Par un mémoire en défense, enregistré le 2 septembre 2025, le ministre de l'intérieur conclut au non-lieu à statuer sur les conclusions à fin d’annulation et d’injonction et au rejet des conclusions relatives aux frais d’instance.
Vu les autres pièces du dossier.
Vu le code de justice administrative.
La présidente du tribunal a désigné Mme Syndique, première conseillère, en application de l’article R. 222-13 du code de justice administrative.
Considérant ce qui suit :
1. Aux termes de l'article R. 222-1 du code de justice administrative : « (…) les présidents de formation de jugement des tribunaux (…) peuvent, par ordonnance : (…) 3° Constater qu’il n’y a pas lieu de statuer sur une requête (…) 5° Statuer sur les requêtes qui ne présentent plus à juger de questions autres que la condamnation prévue à l'article L. 761-1 ou la charge des dépens (...) ». Aux termes de l’article R. 222-16 du même code : « Pour les affaires visées à l’article R. 222-13, les attributions dévolues par les dispositions réglementaires du présent code à la formation de jugement ou à son président sont exercées par le magistrat compétent en vertu de cet article ».

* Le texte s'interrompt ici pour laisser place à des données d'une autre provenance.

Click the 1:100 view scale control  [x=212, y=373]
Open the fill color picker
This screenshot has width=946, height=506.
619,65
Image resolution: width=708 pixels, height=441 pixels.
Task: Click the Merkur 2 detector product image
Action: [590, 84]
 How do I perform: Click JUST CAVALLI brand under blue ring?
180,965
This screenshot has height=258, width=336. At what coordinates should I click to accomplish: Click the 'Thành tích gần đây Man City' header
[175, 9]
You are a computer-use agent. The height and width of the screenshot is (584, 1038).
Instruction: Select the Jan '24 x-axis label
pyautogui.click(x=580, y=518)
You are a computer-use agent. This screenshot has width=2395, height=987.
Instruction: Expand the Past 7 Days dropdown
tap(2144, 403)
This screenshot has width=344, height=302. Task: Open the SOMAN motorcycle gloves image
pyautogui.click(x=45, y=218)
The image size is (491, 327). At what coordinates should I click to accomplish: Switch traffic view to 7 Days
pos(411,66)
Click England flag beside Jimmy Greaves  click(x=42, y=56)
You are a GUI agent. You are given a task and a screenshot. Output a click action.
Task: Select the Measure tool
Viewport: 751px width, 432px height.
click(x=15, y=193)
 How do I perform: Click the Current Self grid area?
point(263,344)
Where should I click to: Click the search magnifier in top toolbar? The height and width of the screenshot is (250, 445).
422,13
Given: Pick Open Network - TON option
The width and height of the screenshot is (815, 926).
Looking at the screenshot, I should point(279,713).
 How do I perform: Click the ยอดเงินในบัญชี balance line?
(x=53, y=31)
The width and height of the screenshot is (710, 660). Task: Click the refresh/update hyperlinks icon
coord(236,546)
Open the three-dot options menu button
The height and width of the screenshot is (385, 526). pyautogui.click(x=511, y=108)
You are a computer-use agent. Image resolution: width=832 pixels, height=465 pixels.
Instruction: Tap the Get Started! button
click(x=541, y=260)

2. Il résulte de l'instruction que, postérieurement à l’introduction de la requête, les mentions relatives à la décision 48SI et à la décision de retrait de points à la suite de l'infraction commise le 4 septembre 2023 ont été supprimées dans le relevé d’information intégral relatif au permis de conduire de l’intéressé et qu’il a bénéficié d’une reconstitution totale de points à la date du 7 octobre 2024 de sorte que les décisions portant retrait de points à la suite des infractions en date des 31 août 2020, 28 juin 2021 et 16 octobre 2019 ne produisent plus d’effet. Par suite, les conclusions dirigées contre les décisions attaquées, réputées retirées ou sans effet sur le solde de points du permis de conduire, sont sans objet ainsi que, par voie de conséquence, les conclusions à fin d’injonction, de sorte qu’il n’y a plus lieu d’y statuer.
3. Il n’y a pas lieu, dans les circonstances de l’espèce, de mettre à la charge de l’État la somme demandée par M. A... au titre de l’article L. 761-1 du code de justice administrative.
O R D O N N E :
Article 1er : Il n’y a pas lieu de statuer sur les conclusions à fin d’annulation et d’injonction présentées par M. A....
Article 2 : Les conclusions présentées par M. A... sur le fondement de l’article L. 761-1 du code de justice administrative sont rejetées.
Article 3 : La présente ordonnance sera notifiée à M. B... A... et au ministre d'Etat, ministre de l’intérieur.
Fait à Montreuil, le 30 septembre 2025.
La magistrate désignée,
N. Syndique
La République mande et ordonne au ministre d'Etat, ministre de l’intérieur, en ce qui le concerne ou à tous commissaires de justice à ce requis en ce qui concerne les voies de droit commun contre les parties privées, de pourvoir à l'exécution de la présente décision.